For the better part of our history, presidential nominees were selected by party leaders and the party faithful. The Democratic Party opted for "proportional vote distribution" in their primaries, caucuses and conventions based upon the voter count statewide and in the congressional districts. The Republicans have retained the "winner takes all" primary which mirrors the electoral college principle in the general election.
A 51 percent vote in Republican state primaries provides the winner all the delegates in that state election. However, the Democratic winner only receives a percentage of the delegates based upon his or her winning percentage. For example, Sen. Hillary Clinton won the Texas primary by 5 percent of the votes but received only that percentage of the votes she obtained. Moreover, Texas has a following caucus and convention system which provided Sen. Barack Obama additional votes which allowed him to win Texas by five delegates.
Since 2000 there has been a rush by states to schedule their primaries as early as possible to play a prominent role in candidate selection. In late February at least 12 Southern states scheduled their primaries on the same day to gain great leverage in the candidate selection. This primary season both Michigan and Florida were penalized for jumping the gun (prior to the Iowa caucus and New Hampshire primary) and had their primaries nullified. Their role in the Democratic convention is still to be determined.
So what changes need to be made so that the presidential primaries can fully represent the will of voters?

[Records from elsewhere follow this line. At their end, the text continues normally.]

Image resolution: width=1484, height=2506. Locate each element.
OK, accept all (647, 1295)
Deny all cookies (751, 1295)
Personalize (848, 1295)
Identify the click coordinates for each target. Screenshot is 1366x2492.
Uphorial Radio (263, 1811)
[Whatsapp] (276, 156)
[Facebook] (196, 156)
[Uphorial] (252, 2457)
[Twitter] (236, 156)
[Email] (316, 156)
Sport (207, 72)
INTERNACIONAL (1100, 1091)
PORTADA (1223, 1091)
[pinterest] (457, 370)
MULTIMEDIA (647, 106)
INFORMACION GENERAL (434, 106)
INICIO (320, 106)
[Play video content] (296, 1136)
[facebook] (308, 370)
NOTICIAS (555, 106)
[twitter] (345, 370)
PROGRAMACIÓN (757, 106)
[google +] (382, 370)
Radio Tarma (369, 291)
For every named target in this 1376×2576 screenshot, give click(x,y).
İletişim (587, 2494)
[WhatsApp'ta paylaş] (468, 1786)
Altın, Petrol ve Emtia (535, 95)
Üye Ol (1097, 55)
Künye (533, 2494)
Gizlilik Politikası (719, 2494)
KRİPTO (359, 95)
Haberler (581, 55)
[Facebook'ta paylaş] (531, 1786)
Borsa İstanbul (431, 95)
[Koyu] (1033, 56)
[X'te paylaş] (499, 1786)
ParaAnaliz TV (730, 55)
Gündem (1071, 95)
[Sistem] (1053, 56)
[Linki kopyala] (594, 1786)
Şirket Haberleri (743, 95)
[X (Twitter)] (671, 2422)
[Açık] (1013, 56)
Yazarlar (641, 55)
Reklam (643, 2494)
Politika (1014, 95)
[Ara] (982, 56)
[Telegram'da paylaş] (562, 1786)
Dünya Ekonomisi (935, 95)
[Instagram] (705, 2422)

Campaign financing reform of the first order is badly needed; make the "open primary" (all eligible voters) the principal procedure for nominating presidential candidates; resolve the quadrennial scramble for primary scheduling by instituting a lottery to select election dates for the states within the country's regions; shorten the "permanent campaign" which is by far the longest nomination and election system among democratic nations. This factor alone is responsible for extensive financial costs.
The experiences of this current presidential primary system provide evidence that the "winner takes all" primary is favorable to the front-runner in securing the nomination. Conversely, the two Democratic front-runners are locked in a highly competitive battle to secure convention delegates. The Democratic Party choice to split the delegates on the basis of the popular vote in the primaries, caucuses and conventions prolongs the primary and makes it more difficult to select a nominee. This determination to have the delegate selection reflect the percentage of the votes cast needs to be revisited given the experiences of this primary election.
Robert N. Wells Jr. of Canton is Munsil Professor of Government Emeritus at St. Lawrence University.